The movie "Legally Blonde" was a hit because of Reese Witherspoon's charisma as Elle, the perky sorority girl who applied to Harvard law school to follow her boyfriend there. The tightly paced, 90-minute film is charming in spite of its many unrealistic situations, including Elle's transformation into an ace lawyer.
"Legally Blonde" has no inherent musical elements in its storyline, challenging show creators to come up with premises for songs and dancing. The musical adds another hour (including intermission) without adding anything substantial to characters or plot. The songs by Laurence O'Keefe and Nell Benjamin are serviceable at best; time-wasters at worst.
Book writer Heather Hach has cleverly telescoped a number of characters and scenes, while retaining all the film's signature situations. Despite director-choreographer Jerry Mitchell's breathless production numbers and zippy pacing, most of the show's best moments are non-musical ones, replicating favorites from the movie. It's also telling that the biggest reactions are for the dogs (Chihuahua Bruiser and bulldog Rufus) and cruder versions of the movie's sexual innuendos from the hunky UPS deliveryman.

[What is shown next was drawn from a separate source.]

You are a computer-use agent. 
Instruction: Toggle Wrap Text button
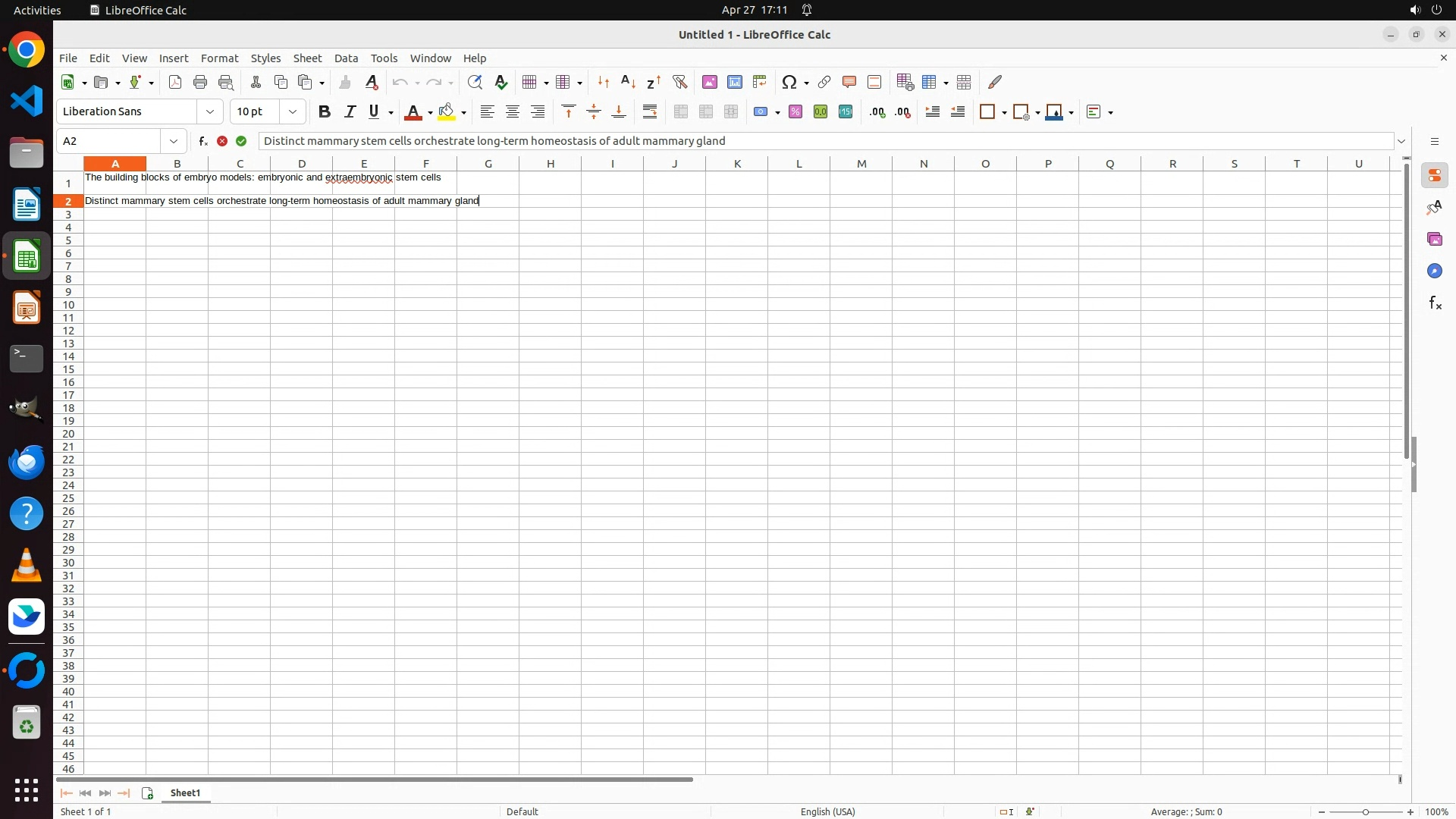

Much of the show's problems are smoothed over by the talented, energetic cast. It's not a backhanded compliment to say that Becky Gulsvig's Elle looks and sounds like Witherspoon's -- it's what makes the show work. She endearingly embodies the perfect balance of Elle's air-headedness and smarts, with a strong, attractive voice to boot. Matching her is D.B. Bond's quietly winning Emmett, the law school grad who finds himself in love with Elle. Their captivating scenes and duets make the rest of the show palatable.
The physical production also is a plus, with David Rockwell's amusingly exaggerated dorm rooms and courtrooms making great backdrops for Gregg Barnes' appropriately over-the-top costumes, especially all the variations in pink for Elle. The sound system, however, turns everything that is not a solo into indistinguishable mush.
"Legally Blonde" can make a pleasant outing for those who ask nothing more than fond memories of the film. Whether it is worth the ticket price versus re-renting the movie is tougher question.